October 14, 2018

Sunday Dialogues: Gracious and Just


Lately, growing in Christ has felt a lot more painful than I'd like it to be.


Please don't be fooled by my bright and colorful instagram photos - this creative outlet is precisely the distraction I need to redirect my heavy heart, and unlike my blog, it's not the appropriate medium to be very vulnerable. I value authenticity, so to balance my highly curated content on instagram, I feel compelled to honestly disclose, here, how God's been challenging me.

Since Tuesday, I've continued to mull over three things my spiritual mentor shared:
1. If you met someone on the street, you'd hesitate to entrust them with your most valuable possession. Take a casual friend and maybe you'd trust them... But you feel most comfortable trusting a close friend.

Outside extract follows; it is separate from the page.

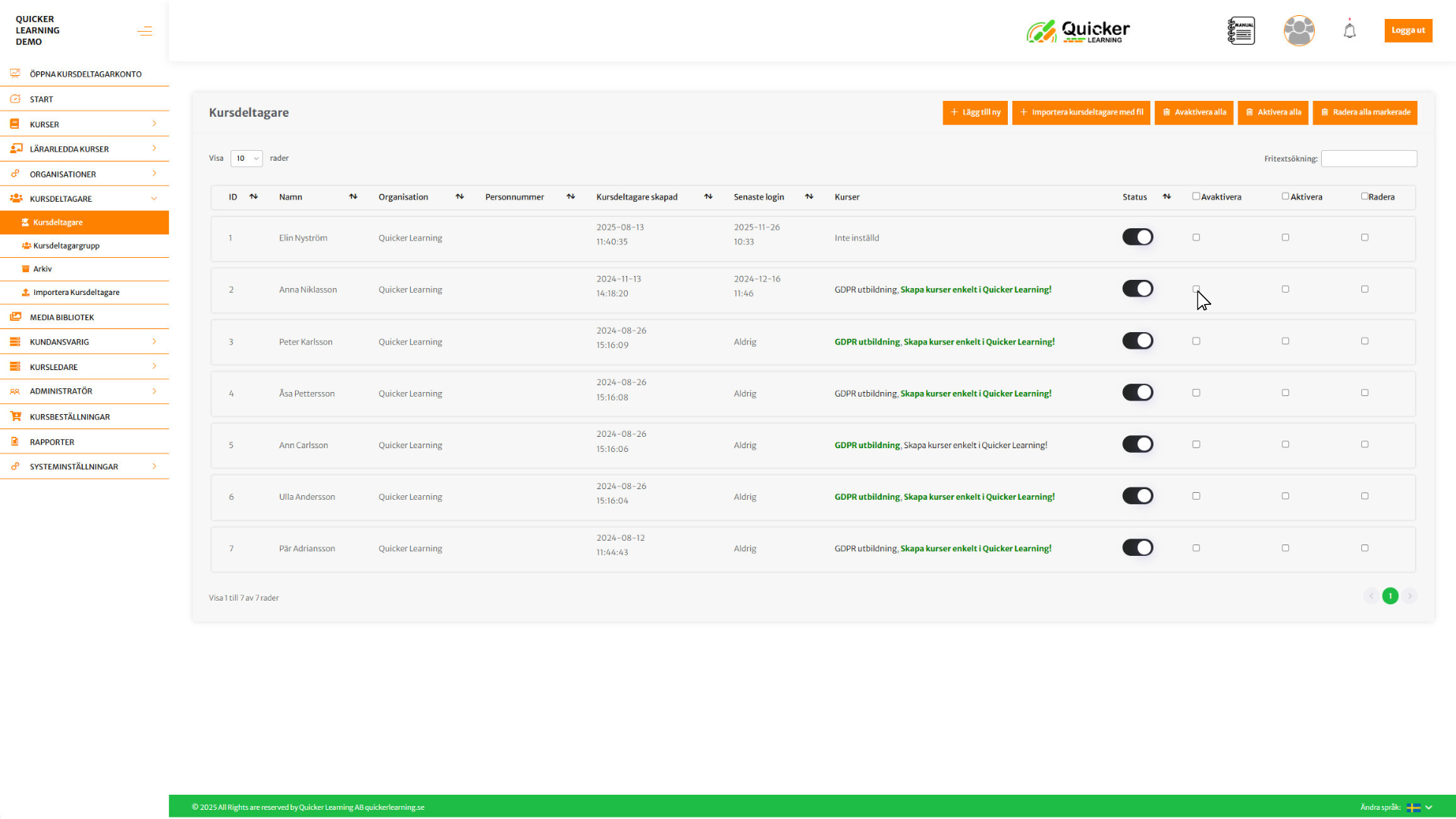This screenshot has height=819, width=1456.
Task: Click Quicker Learning logo
Action: 1078,31
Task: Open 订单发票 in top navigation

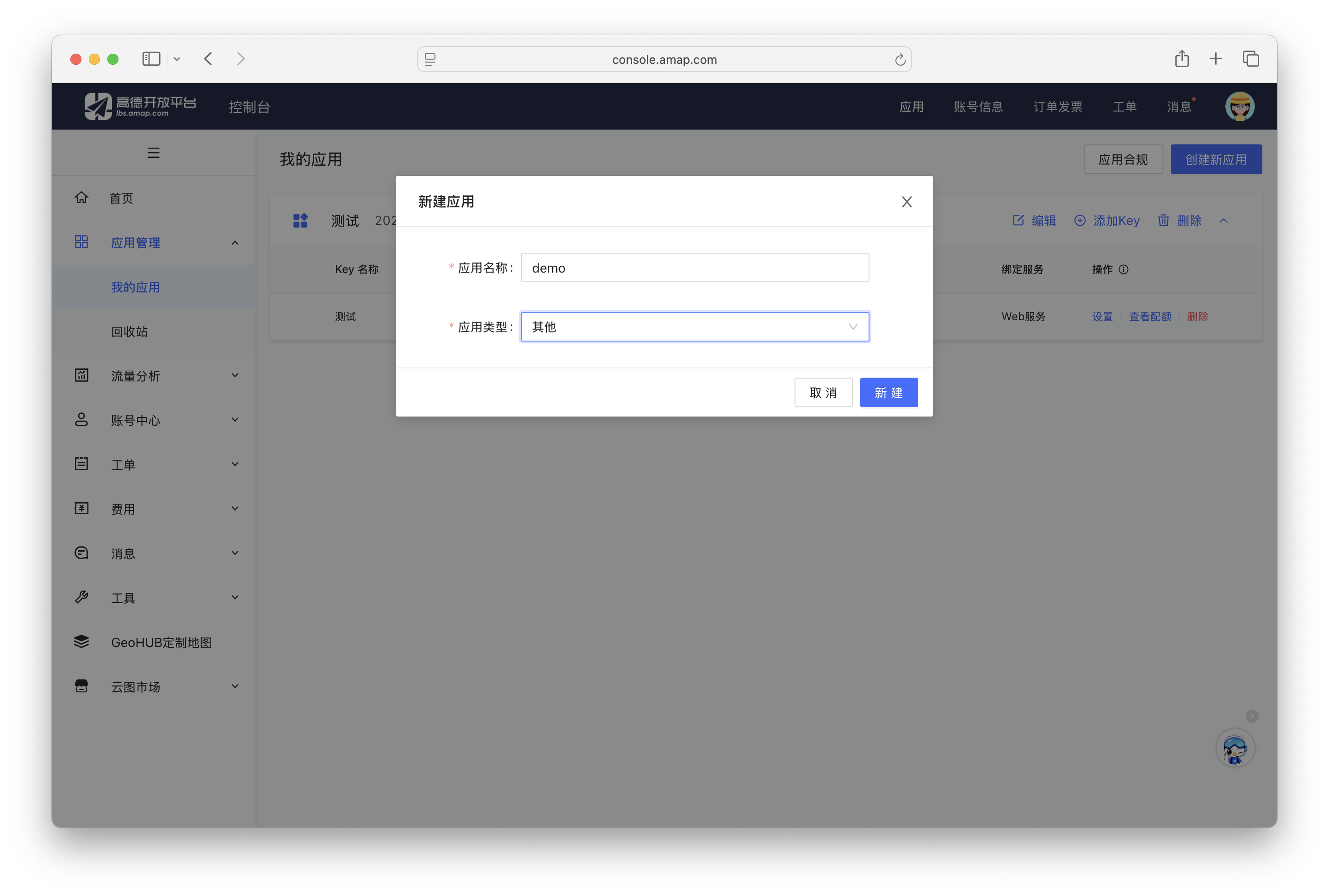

How can you confidently trust God if you don't really know who He is? Have you taken the time to get to know God?
2. If we don't believe that God cares and will tend to the little things, how can we believe that He will provide for us in big ways? (Matthew 6)
3. Feeling angry is not a sin. God gives us feelings for a reason. Have you ever been wronged? Where does that sense of injustice come from? Where does our expectation for justice come from? Feeling angry is not a sin, but acting on that anger is.

So much has felt like a request for a favor that I don't have the capacity to extend. God, how much more can I give? Why can't I receive? I'm exhausted, hurt, overwhelmed, stressed out of my mind. I feel taken advantage of; I feel wronged. Why can't someone else be the one to step up? Why do you ask me to forgive twice as hard without receiving an apology? Why does this school, this career path, take everything out of me and give nothing back? Why does my past continue to hurt me today?

Reminders to transform every anxiety to prayer, every hint of resentment to confession, have revealed my weakness and helped me see God's might and goodness all the better. God's given me a lot of strength to show grace and forgiveness, even through the experience of asking for forgiveness, yet I've continued to struggle with frustration. I still feel wronged. How is it, that a God who lavishes undeserved grace and calls us to be gracious, is also just, righteous, fair?




"The wisdom of God has ordained a way for the love of God to deliver us from the wrath of God without compromising the justice of God. There it is. The gospel. Let me say it again slowly: The wisdom of God has ordained a way for the love of God to deliver us from the wrath of God without compromising the justice of God." 

I still don't fully understand this seemingly dichotomous-yet-divinely-practical logic. Yet what I do know is that on the day of reckoning, when all chaos cedes to long-awaited order, when our Heavenly Father brings His plans to absolute completion, our hunger for righteousness to reign will be satisfied. Our God asks us to walk humbly and mercifully, but He is also just. He also cares about our hurt, and we can absolutely dump it all into His capable hands. Give it up and let Him deal with it. Continue to show patience and use God's word to correct, teach, and build up in love. It's funny how God can present our sinfulness in our pursuit of holiness. In our search for justice, our sense of right and wrong simultaneously reveals our limitations and shortcomings.

So to you, God, as I longingly await your justice, I seek your grace. I surrender the tears I bite back, my external stillness and peacefulness that others glorify and I battle to reconcile, the inherent sinfulness of my ocpd, my undying need for control, my idolization of perfection, my foolish self-righteousness, my crippling rigidity, my very human nature wrought with years of anxiety and insomnia and panic attacks. I come before you, thrusting my palms open, pleading that You use my brokenness to show me more of who You are.